# Notebook to investigate getting stats for puddin files

In [None]:
import pandas as pd
from pathlib import Path
DATA_GRP = 'val'
DATA_DIR = Path('data/puddin')

In [None]:
data_code = f'Pcc{DATA_GRP[:2].capitalize()}'
for group_info_file in DATA_DIR.joinpath('info/validation_by_group/status-overview/'
                                         ).glob('*status-info*pkl*'): 
    # for testing
    if not group_info_file.stem.startswith(data_code): 
        continue
    else: 
        group_info = pd.read_pickle(group_info_file)
        break
group_info

I had been using `egrep` to more quickly generate counts for different units. However, I don't think that is the most effective way to go about getting counts for anything below the conllu file level; i.e. per document or per sentence stats. Those will need to employ `pyconll` and actually parse the conllu formatting. 

In [None]:
import pyconll
from collections import namedtuple

group_dir = DATA_DIR.joinpath(f'{data_code}.conll')

In [None]:
def count_contents(conllu_path):
    reader = pyconll.iter_from_file(conllu_path)
    conllu_df = pd.DataFrame(reader)
    return conllu_df


In [None]:
if not group_dir.is_dir(): 
    print('CANNOT FIND CONLLU DIR FOR', data_code)
else: 
    stem_col = group_info.conllu_stem
    for stem in stem_col.unique(): 
        conllu_path = group_dir.joinpath(f'{stem}.conllu')
        if conllu_path.is_file():# and conllu_path.stat().st_size > 0:
            
            print(f'conllu: {conllu_path}')
        # else: 
        #     print(f'{conllu_path} does not exist, or is not a file.')
        #> this should go within loop, but only doing one for devel so pulling it out
        # doc_counts = count_contents(conllu_path)
    print(f'Counting data in {conllu_path}...')
    # doc_counts = count_contents(conllu_path)

In [None]:
#> developing method for counting with pyconll object with only last path of loop
# conllu_reader = pyconll.iter_from_file(conllu_path)

seeing if pandas can do anything with the pyconll object...

[Entries on where items appear]
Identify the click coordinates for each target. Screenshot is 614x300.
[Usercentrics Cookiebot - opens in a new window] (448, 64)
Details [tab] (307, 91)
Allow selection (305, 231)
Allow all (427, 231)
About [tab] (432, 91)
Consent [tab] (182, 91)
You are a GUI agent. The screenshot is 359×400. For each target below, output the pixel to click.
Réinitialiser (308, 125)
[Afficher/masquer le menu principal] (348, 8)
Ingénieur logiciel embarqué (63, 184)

==

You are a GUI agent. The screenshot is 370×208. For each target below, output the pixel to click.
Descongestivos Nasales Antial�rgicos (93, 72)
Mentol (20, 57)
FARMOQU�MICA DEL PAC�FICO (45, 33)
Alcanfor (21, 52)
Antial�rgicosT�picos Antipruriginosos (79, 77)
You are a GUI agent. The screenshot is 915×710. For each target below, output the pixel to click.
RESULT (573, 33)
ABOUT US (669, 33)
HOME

> [Task brief] From the notebook above, reproduce word for word the part from "# Notebook to" to "DATA_DIR = Path('data/puddin')".

> [Result]
# Notebook to investigate getting stats for puddin files

In [None]:
import pandas as pd
from pathlib import Path
DATA_GRP = 'val'
DATA_DIR = Path('data/puddin')